Aristotle Smith wrote:Somehow, that just doesn't cut it. Suppose as a Bishop you were interviewing a young man for a temple recommend. You asked him, "Have you stopped fornicating with your girlfriend?" If his answer is, "To a very large degree, I did", is that good enough for the average LDS Bishop? If yes, and a recommend is regularly issued under these circumstances, I will drop this. However, we all know this doesn't fly. He may have cut back on the fornicating from twice a day to once a week. That is stopping fornicating, to a very large degree. Is "almost" now a good enough answer on temple recommend interviews for things like Word of Wisdom observance, chastity, tithe paying, etc.?
Sorry. I don't see those as even
remotely comparable situations.
In any event, after Wilford Woodruff's Manifesto, the number of new plural marriages plummeted, and they were performed, when they were performed, in Mexico, on ships off shore, on Catalina Island, and the like. It's pretty clear to me that President Woodruff was acting to meet the demands of the U.S. federal government, and that marriages outside of the United States were viewed by many as still okay.

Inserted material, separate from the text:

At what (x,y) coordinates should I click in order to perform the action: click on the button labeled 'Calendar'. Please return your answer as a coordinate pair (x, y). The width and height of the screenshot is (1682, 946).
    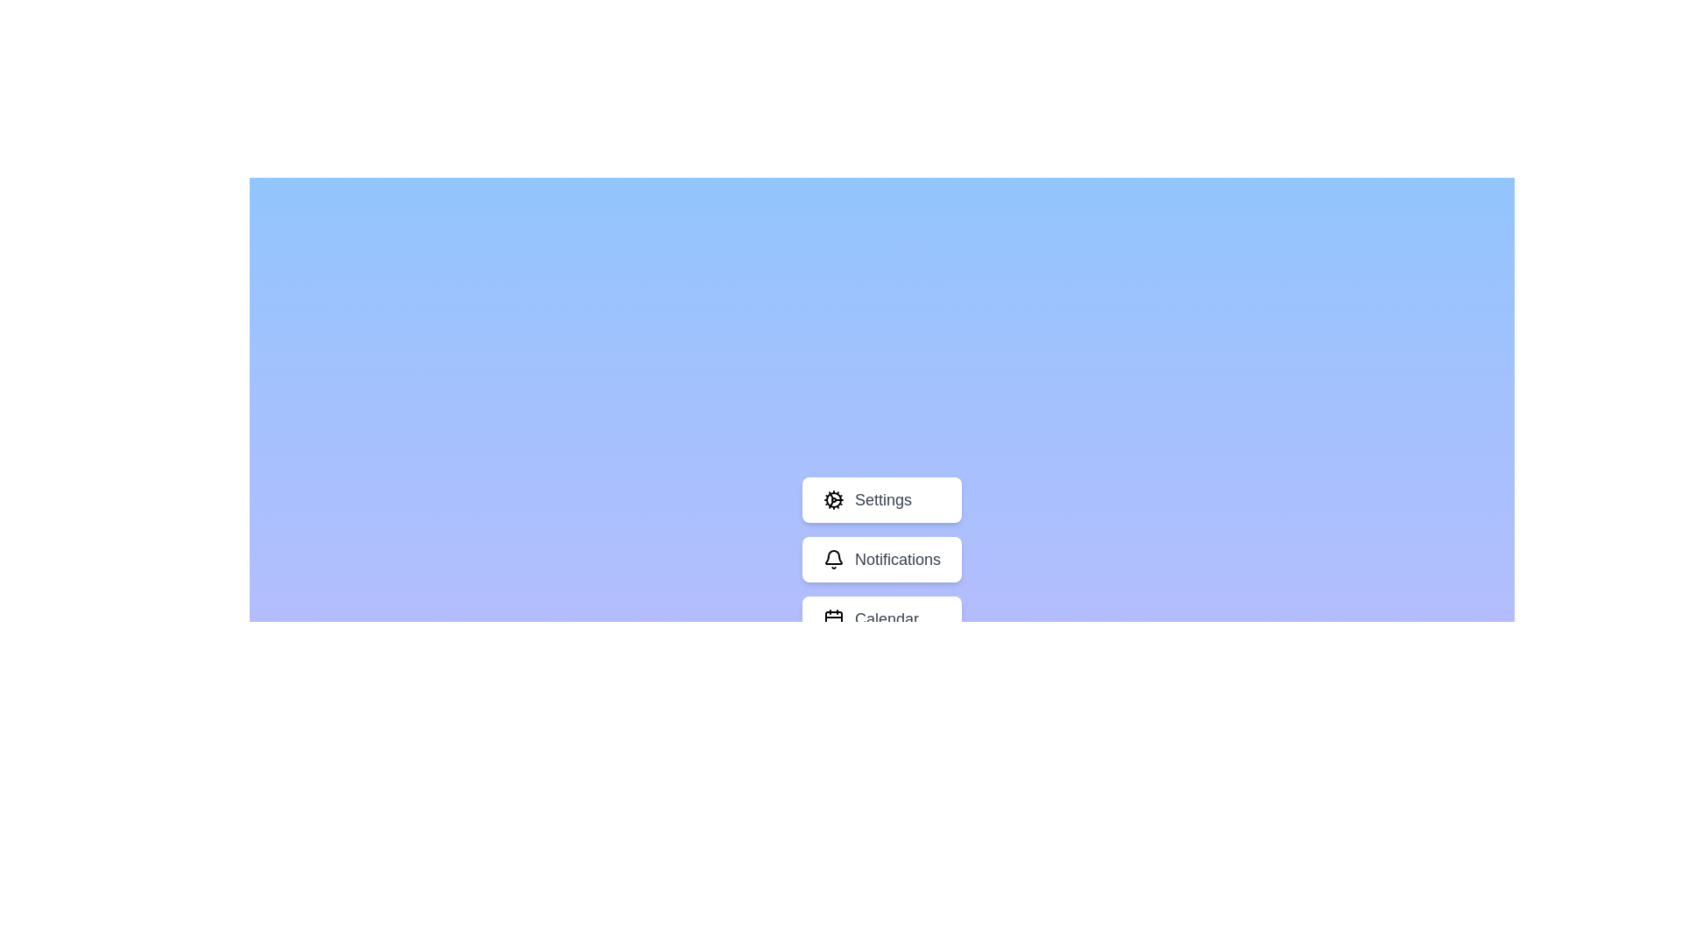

I'm not surprised that The Principle, for which people had suffered and gone to jail for nearly half a century, was not easily relinquished. Two, and ultimately three, members of the Twelve were excommunicated over it.
Aristotle Smith wrote:The only time it even mentions polygamy is to say three things: 1) Polygamy "should not be the focus of the lesson," 2) It was practiced at one time, and 3) Mormons certainly are no longer polygamists!
The problem is this leaves Section 132 incomprehensible. While I agree that one need not rehearse the entirety of "In Sacred Loneliness" to provide context, you need some to understand what it is saying. None is ever provided.
I've always discussed plural marriage in such lessons, and see no conflict whatever between doing so and, at the same time, not making polygamy "the focus of the lesson."
Aristotle Smith wrote:If the argument is that the real point that should be taught is the importance of current monogamous temple unions, why bother with section 132 at all? It's because the lesson wants the importance of current monogamous temple unions to have a scriptural foundation, so they reach for 132. Except, that was not the context in which section 132 was given, that wasn't even on the radar at that point in time.
I don't agree with you at all on that.
Aristotle Smith wrote:Daniel Peterson wrote:I agree, though, that avoiding plural marriage may well have been a mistake. That's why I welcome the recent Bringhurst/Foster book on the subject, and Spencer Fluhman's fine recent article on Helen Mar Kimball.
Weren't you just saying that no one reads these things?
No. I said that relatively few do. That's a fundamentally different thing.
Aristotle Smith wrote:If no one reads it, and it's not the kind of thing that you think should be taught in "Level A" church history, how does this help anything?
Some do read it, and it trickles down. I would like more to read it. I'm doing what I can to increase the readership of such materials -- including, but not limited to, puffing them here and over at MDDB.